[Stored records]
- Opening Delimiter -

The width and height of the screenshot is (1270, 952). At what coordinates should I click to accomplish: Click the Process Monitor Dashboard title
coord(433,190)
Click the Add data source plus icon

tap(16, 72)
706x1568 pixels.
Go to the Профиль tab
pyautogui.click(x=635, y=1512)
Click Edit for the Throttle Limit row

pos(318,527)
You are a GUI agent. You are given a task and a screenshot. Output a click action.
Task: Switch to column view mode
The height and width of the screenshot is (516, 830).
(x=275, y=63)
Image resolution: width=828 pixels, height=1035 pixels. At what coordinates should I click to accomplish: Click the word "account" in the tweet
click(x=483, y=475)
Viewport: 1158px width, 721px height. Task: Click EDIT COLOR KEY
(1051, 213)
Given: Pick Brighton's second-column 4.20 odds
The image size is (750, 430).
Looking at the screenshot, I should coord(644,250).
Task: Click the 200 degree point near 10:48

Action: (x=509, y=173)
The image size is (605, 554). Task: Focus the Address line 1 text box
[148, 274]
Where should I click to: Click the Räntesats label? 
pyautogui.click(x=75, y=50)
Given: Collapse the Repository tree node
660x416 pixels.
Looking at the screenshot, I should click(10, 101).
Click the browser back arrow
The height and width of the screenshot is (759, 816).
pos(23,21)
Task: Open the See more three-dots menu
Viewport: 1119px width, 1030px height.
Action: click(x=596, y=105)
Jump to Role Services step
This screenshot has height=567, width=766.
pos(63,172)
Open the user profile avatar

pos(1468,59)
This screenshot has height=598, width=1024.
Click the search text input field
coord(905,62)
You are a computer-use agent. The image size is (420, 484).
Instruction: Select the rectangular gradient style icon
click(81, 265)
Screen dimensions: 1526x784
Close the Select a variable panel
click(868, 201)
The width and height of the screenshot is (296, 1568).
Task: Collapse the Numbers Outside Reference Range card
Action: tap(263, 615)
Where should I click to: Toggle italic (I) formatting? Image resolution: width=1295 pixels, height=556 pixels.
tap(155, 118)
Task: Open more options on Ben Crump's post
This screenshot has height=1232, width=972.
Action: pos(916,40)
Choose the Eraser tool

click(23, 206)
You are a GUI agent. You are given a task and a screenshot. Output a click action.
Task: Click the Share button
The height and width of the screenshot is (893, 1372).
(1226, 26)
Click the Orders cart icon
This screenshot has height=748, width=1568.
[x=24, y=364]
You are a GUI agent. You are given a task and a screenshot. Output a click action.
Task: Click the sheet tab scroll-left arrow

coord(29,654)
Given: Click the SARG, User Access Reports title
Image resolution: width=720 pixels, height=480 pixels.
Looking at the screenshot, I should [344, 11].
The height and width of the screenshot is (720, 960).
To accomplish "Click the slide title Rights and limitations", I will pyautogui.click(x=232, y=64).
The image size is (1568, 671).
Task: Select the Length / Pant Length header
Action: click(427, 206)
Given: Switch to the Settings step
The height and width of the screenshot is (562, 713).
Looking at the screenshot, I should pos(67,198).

- Closing Delimiter -

(Work to complete) After locating the line holding "Image resolution: width=828" above, output exactly that line and every line after it through the line holding "Screen dimensions: 1526x784". Include nothing else.

(Answer to this exercise)
Image resolution: width=828 pixels, height=1035 pixels. At what coordinates should I click to accomplish: Click the word "account" in the tweet
click(x=483, y=475)
Viewport: 1158px width, 721px height. Task: Click EDIT COLOR KEY
(1051, 213)
Given: Pick Brighton's second-column 4.20 odds
The image size is (750, 430).
Looking at the screenshot, I should coord(644,250).
Task: Click the 200 degree point near 10:48

Action: (x=509, y=173)
The image size is (605, 554). Task: Focus the Address line 1 text box
[148, 274]
Where should I click to: Click the Räntesats label? 
pyautogui.click(x=75, y=50)
Given: Collapse the Repository tree node
660x416 pixels.
Looking at the screenshot, I should click(10, 101).
Click the browser back arrow
The height and width of the screenshot is (759, 816).
pos(23,21)
Task: Open the See more three-dots menu
Viewport: 1119px width, 1030px height.
Action: click(x=596, y=105)
Jump to Role Services step
This screenshot has height=567, width=766.
pos(63,172)
Open the user profile avatar

pos(1468,59)
This screenshot has height=598, width=1024.
Click the search text input field
coord(905,62)
You are a computer-use agent. The image size is (420, 484).
Instruction: Select the rectangular gradient style icon
click(81, 265)
Screen dimensions: 1526x784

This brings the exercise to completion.